Of course, none of it would mean shit if Drake was hanged, and that was exactly what the Five Kingdoms folk would do if they got their hands on him. Daimen had never liked the idea of hanging; it seemed a really undignified way to go. He much preferred the tried and true method of dying in battle as a hero to a cause.
“How’s the wind?” he said to his navigator.
“Chopping and changing like a dog with two masters, Cap’n. We don’t leave now, we might not make it ’fore those ships catch up to us.”
Daimen nodded. “Aye.
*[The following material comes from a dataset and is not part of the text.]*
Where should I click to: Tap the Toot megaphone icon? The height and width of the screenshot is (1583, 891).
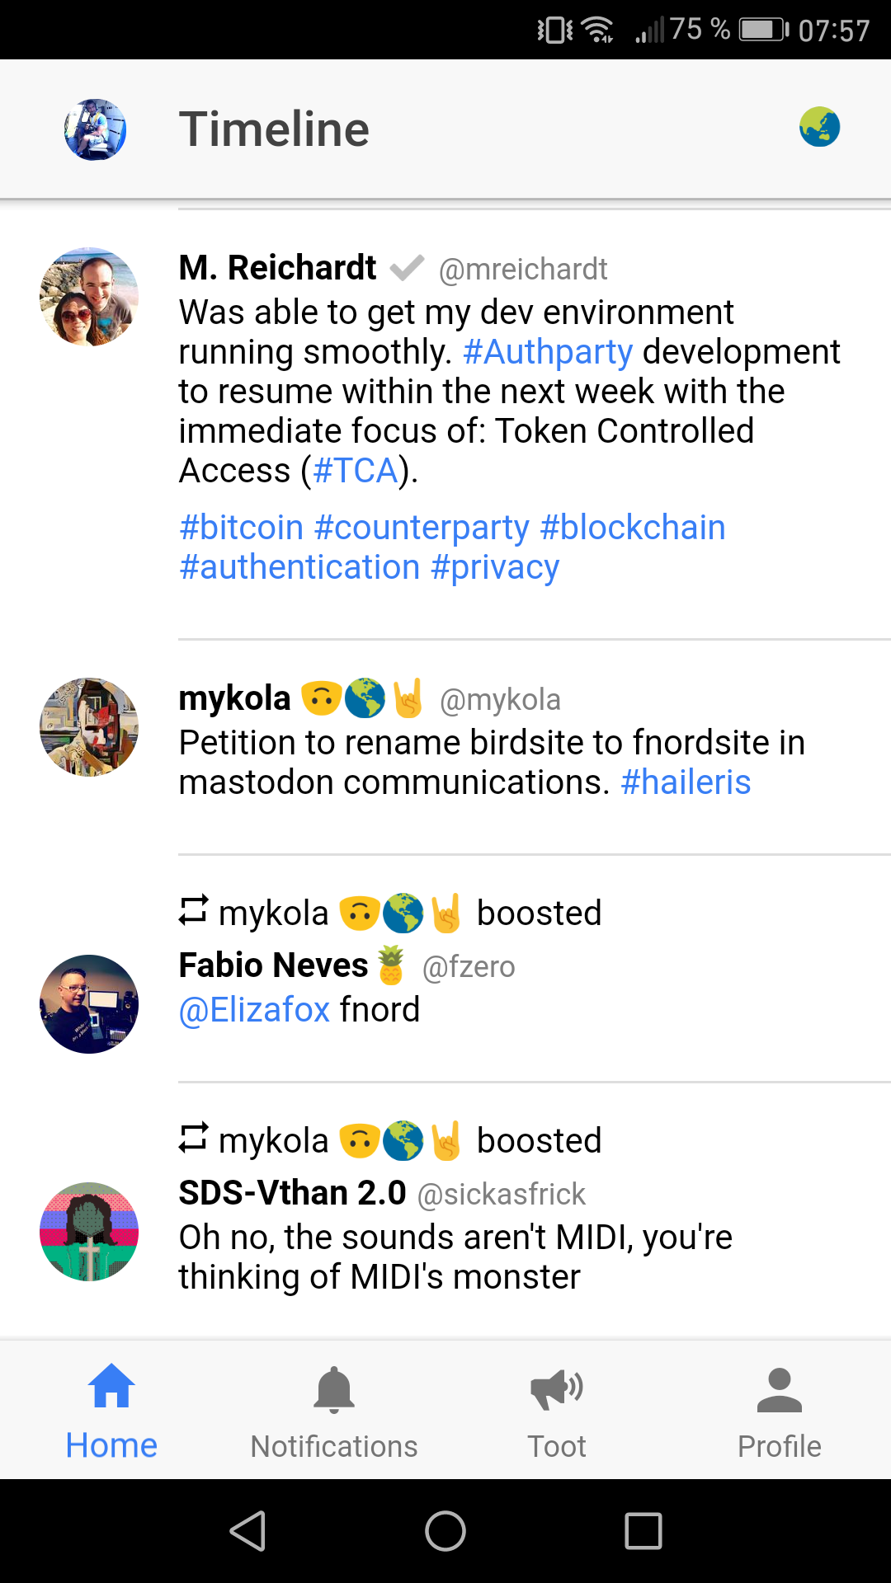557,1389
Best get under way then. Give us some sail and bring us around.”
“Course?”
“Do ya see those ships over there?” Daimen pointed at the five vessels heading towards Ash. “Point us directly at the fuckers.”
“Cap’n?”
“’Fore ya say it, mate, it ain’t suicide,” Daimen said. “All we need ta do is slow the bastards down long enough for Drake and Tanner ta get back ta their boats. Then they'll turn the tide.”
“How?”
“By givin’ ’em something else ta chew on. Let’s see how the bastards like a taste of good ol’ pirate courage.”
Daimen drew in a deep breath and yelled, “All hands on deck. Swords, bows, and axes, boys. We’re gonna sail this bitch right down their throats and choke ’em. We’ll buy Drake enough time ta get back to his ship an’ come an’ fucking repay the favour, eh?”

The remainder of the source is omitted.